→ **WORK TO COMPLETE**
A: Reproduce the passage of the DINA developer guide starting at "This guide includes" and ending at "but not others.".
B: Write the next part of the DINA developer guide, following on from its final sentence.

→ **TEXT PROVIDED**
This guide includes general developer documentation for DINA modules. Topics that are more related to the DINA system as a whole are covered in local-deployment documentation. Documentation about modules implementation is in dina-base-api
UI development documentation (including the UI design guidelines) is covered in the dina-ui documentation.
1. API Specifications
2. High Level Architecture
3. High Level Design
4. IDE Setup
DINA Java-based projects are using Lombok, which may require additional setup in your IDE: IDE setup guides.
5. Keycloak
5.1. Groups
Groups are used to represent ownership access. A user can be in groups like group-1
, group-2
, etc, which would let them access certain collections and data sets but not others.
This could be done by checking the metadata of the particular item the user is trying to access against their group membership. New groups could be added without having to recompile or edit the configuration
of the deployment.
If you are planning to use the object-store, make sure the group names are following s3 bucket naming rules |
5.2. Roles per group
Roles per group are not directly supported by Keycloak. Groups are mostly used to assign a set of Roles to users inside a group. For example, a user with the role "Super User" could be in 2 groups group-1
and group-2
but we would have no way to restrict to role to a certain group so the user would be a "Super User" in both groups. Creating very specific roles like “Group 1 Super User” is not really an option since it
would make the implementation quite complex in all the modules.
Since Keycloak supports subgroups, we can have subgroups like /group-1/super-user
(subgroup of group-1
) and use that to determine access in group-specific situations. It breaks away somewhat from the conceptual
separation of using roles for functional access and groups for ownership, but it still represents a functional solution that mixes both concepts.
Groups, including subgroups, can also have role mappings, which assign a specified role to all members of a group. As an example, a group-admin role which would be role-mapped to each of the …/admins groups.

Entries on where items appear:
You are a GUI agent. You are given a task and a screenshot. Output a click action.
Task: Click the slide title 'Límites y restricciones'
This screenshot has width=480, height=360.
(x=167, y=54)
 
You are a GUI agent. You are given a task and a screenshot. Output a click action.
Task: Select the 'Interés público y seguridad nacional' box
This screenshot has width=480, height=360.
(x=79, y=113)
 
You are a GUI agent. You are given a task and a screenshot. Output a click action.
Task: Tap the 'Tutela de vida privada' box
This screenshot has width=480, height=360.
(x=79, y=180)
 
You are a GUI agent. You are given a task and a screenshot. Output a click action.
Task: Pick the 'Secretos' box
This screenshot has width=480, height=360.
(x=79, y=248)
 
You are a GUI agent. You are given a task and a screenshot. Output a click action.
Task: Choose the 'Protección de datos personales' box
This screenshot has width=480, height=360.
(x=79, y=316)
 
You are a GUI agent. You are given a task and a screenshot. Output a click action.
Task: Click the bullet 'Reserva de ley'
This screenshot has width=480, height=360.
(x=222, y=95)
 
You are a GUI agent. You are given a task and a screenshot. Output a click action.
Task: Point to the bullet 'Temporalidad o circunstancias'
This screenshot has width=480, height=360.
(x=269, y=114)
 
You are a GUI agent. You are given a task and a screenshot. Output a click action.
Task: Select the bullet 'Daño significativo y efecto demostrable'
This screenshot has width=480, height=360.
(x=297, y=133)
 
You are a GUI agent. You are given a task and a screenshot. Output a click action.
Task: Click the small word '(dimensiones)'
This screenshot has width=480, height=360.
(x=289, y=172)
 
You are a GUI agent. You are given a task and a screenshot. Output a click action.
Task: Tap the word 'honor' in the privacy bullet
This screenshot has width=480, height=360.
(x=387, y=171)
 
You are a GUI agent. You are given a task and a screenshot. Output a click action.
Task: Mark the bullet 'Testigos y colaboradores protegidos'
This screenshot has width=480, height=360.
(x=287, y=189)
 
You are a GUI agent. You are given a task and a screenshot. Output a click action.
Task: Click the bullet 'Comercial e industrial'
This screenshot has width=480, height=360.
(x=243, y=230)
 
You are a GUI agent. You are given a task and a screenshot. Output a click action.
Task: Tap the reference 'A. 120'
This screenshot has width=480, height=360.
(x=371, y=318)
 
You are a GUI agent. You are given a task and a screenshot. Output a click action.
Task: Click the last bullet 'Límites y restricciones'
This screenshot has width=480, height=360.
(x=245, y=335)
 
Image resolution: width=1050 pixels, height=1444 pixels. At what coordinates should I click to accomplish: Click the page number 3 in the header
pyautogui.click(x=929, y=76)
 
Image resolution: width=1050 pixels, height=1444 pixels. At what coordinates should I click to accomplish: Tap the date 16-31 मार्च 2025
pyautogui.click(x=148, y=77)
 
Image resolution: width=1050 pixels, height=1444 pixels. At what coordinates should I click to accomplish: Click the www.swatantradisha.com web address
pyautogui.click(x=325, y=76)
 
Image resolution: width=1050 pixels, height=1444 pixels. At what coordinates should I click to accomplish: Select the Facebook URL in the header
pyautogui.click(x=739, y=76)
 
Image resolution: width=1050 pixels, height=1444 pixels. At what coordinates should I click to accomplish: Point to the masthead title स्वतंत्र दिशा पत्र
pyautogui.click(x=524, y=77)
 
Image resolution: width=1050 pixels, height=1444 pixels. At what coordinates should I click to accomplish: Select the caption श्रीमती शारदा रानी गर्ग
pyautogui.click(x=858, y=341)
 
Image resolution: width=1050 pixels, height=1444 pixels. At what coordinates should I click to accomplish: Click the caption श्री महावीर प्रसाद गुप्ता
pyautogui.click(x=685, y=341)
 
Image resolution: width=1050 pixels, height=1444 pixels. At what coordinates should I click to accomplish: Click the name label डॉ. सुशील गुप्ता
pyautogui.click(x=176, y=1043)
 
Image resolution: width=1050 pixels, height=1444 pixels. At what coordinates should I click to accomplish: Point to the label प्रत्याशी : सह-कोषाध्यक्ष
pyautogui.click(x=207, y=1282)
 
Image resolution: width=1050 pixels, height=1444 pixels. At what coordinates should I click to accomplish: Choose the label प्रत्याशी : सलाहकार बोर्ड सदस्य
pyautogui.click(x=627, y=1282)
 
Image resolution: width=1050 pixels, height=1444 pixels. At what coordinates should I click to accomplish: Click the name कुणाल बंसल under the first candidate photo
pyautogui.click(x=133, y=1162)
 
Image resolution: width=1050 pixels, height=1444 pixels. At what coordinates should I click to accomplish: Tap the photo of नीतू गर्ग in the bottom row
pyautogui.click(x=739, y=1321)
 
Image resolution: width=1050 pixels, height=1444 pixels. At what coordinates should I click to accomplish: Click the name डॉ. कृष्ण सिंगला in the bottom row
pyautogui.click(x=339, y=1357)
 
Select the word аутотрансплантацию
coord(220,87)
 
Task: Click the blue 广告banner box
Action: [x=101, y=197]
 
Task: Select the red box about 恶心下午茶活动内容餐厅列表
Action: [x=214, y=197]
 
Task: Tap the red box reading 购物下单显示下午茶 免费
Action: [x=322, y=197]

→ **RESULTS BY TASK**
A:
This guide includes general developer documentation for DINA modules. Topics that are more related to the DINA system as a whole are covered in local-deployment documentation. Documentation about modules implementation is in dina-base-api
UI development documentation (including the UI design guidelines) is covered in the dina-ui documentation.
1. API Specifications
2. High Level Architecture
3. High Level Design
4. IDE Setup
DINA Java-based projects are using Lombok, which may require additional setup in your IDE: IDE setup guides.
5. Keycloak
5.1. Groups
Groups are used to represent ownership access. A user can be in groups like group-1
, group-2
, etc, which would let them access certain collections and data sets but not others.

B:
That would let us use the native role-based features of Spring Security as an initial check, then verify in code that the user belongs to the correct admin subgroup for whatever they’re trying to do.
5.3. User Attributes
User attributes can be set using the Keycloak console. They will be returned in the Keycloak token so the services and user interface can use it.
agentId
: UUID of the person in the agent module to allow all the modules to be aware of the agent identifier that represents the authenticated users.
5.4. Group Attributes
Group attributes can be set using the Keycloak console. They will be returned by the user module.
groupLabel-en
: label to display the group label by language (specified in the suffix with 2 letters ISO code)
6. DINA APIs
DINA modules provide a REST API that conforms to the JSON:API specification. DINA Web API Guidelines provides a more specific context and includes some design decisions.
6.1. Sparse field selection
You can limit which fields are included in a response using the fields.
Listing regions with "name" and "description" as the only included fields:
/api/region?fields[region]=name,description
6.2. Filtering
6.2.1. Simple Filters
While JSON:API does not suggest a formal resource filtering mechanism, DINA is using a simple form of filtering based on filter, operator and value.
GET /person?filter[firstName][EQ]=John&filter[lastName][EQ]=Doe
Get the persons where the firstName is John OR Jane
GET /person?filter[firstName][EQ]=John,Jane
Get the persons where the lastName is null
GET /person?filter[lastName][EQ]=null
Example of returning all derivitives of the metadata with UUID 44b62cbc-5e7f-4e68-86d2-2819e3f5e9e7:
GET /metadata?filter[acDerivedFrom.id][EQ]=44b62cbc-5e7f-4e68-86d2-2819e3f5e9e7
Supported operators:
-
EQ
-
NEQ
-
GT (for numbers and dates)
-
GE (for numbers and dates)
-
LT (for numbers and dates)
-
LE (for numbers and dates)
Implementation details can be found on dina-base documentation.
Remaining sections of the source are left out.